## Source extract
★ ★ ★ ★ ★

Chris Budd answered on 17 Jun 2020:
If the mathematical theory is rigorously derived then I am automatically convinced by it and believe in its value. What I am less convinced about are dodgy non rigorous arguements that are used to ‘prove’ things. A good example is the ‘proof’ that
1 + 2 + 3 + 4 + … = -1/12
which you can find on the Internet.
Richard Pinch answered on 18 Jun 2020:
Yes, there are, but for different reasons.
One is within mathematics itself, in the field of number theory (which happens to be the area that I myself have done most work in). There’s a hard problem called “The ABC problem” which many people have worked hard on, and one of them claims to have solved it. Unfortunately his solution is incomprehensibly difficult and most mathematicians, including me, cannot understand it at all. Of the few who say they can understand it, some say it is correct, and others say that it is wrong, but their explanation of what is wrong are so complicated that the rest of us can’t understand that either. What makes this unusual is that when people publish what they claim to be a solution to a problem, it is usually easy for the rest of us to say whether it’s right or wrong. In this case, it seems very difficult.

★ ★ ★ ★ ★

Saved entries
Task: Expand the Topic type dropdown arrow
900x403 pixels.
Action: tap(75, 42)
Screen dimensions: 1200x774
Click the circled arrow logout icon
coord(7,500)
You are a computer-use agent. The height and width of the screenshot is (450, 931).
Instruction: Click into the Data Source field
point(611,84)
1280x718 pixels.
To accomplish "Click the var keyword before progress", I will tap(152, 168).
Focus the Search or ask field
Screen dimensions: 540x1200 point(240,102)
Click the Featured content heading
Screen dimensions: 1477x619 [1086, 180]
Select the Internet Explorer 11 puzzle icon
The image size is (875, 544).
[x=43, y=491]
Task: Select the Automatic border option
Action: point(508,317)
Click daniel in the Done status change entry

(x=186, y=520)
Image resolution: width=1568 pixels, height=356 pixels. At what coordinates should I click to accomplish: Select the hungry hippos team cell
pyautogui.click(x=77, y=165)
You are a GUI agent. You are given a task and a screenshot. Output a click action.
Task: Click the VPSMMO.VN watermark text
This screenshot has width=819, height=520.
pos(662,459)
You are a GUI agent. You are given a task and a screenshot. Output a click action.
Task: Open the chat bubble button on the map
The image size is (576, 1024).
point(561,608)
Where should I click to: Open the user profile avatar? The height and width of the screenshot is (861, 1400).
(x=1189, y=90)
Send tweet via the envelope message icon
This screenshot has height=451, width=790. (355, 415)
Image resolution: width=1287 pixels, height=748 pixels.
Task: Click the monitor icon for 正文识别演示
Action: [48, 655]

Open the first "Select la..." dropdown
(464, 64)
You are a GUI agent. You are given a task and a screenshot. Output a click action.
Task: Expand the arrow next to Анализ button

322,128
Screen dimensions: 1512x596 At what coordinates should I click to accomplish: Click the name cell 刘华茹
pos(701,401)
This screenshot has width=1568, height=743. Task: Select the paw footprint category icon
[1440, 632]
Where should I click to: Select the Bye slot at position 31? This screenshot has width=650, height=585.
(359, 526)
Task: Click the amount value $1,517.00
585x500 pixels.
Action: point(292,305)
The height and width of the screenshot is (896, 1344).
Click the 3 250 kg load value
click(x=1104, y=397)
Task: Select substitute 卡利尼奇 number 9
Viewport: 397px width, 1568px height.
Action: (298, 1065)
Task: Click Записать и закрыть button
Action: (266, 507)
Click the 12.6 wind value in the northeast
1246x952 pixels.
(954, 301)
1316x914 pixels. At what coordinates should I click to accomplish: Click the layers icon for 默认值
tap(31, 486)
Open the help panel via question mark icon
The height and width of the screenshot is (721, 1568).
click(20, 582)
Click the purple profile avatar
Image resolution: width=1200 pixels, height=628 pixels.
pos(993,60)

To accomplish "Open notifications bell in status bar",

★ ★ ★ ★ ★

Continue the mathematicians' answers about proofs and theories from the point where they stop.

## Output of the exercise
Another is about the mathematical foundations of physics. In physics, we have two wonderful theories: the General Theory of Relativity, which is extremely good at describing and predicting the behaviour of large bodies (ranging from space satellites up through planets to galaxies and black holes); and Quantum Theory, which is equally good at describing the behaviour of small particles (such as atoms and electrons). In each case the theories are so accurate that we can and do use them to make gadgets (a satnav uses calculations based on Relativity Theory to locate your car to the nearest metre, for example). But mathematically they are incompatible: you have to decide which of the two to use in any given situation. As a result, many mathematicians and scientists believe that there must be some even more complicated theory that combines the two: Einstein called it the Unified Field Theory, and spent a lot of his life looking for it, without success, and even today nobody has a good answer. There are many possible theories: one called String Theory is very popular among scientists at the moment. But again, I’m not convinced by any of these new theories. i think I should say, though, that unlike the ABC problem, this is not an area that I’m an expert on, so I have to go by what my more expert colleagues say about physics!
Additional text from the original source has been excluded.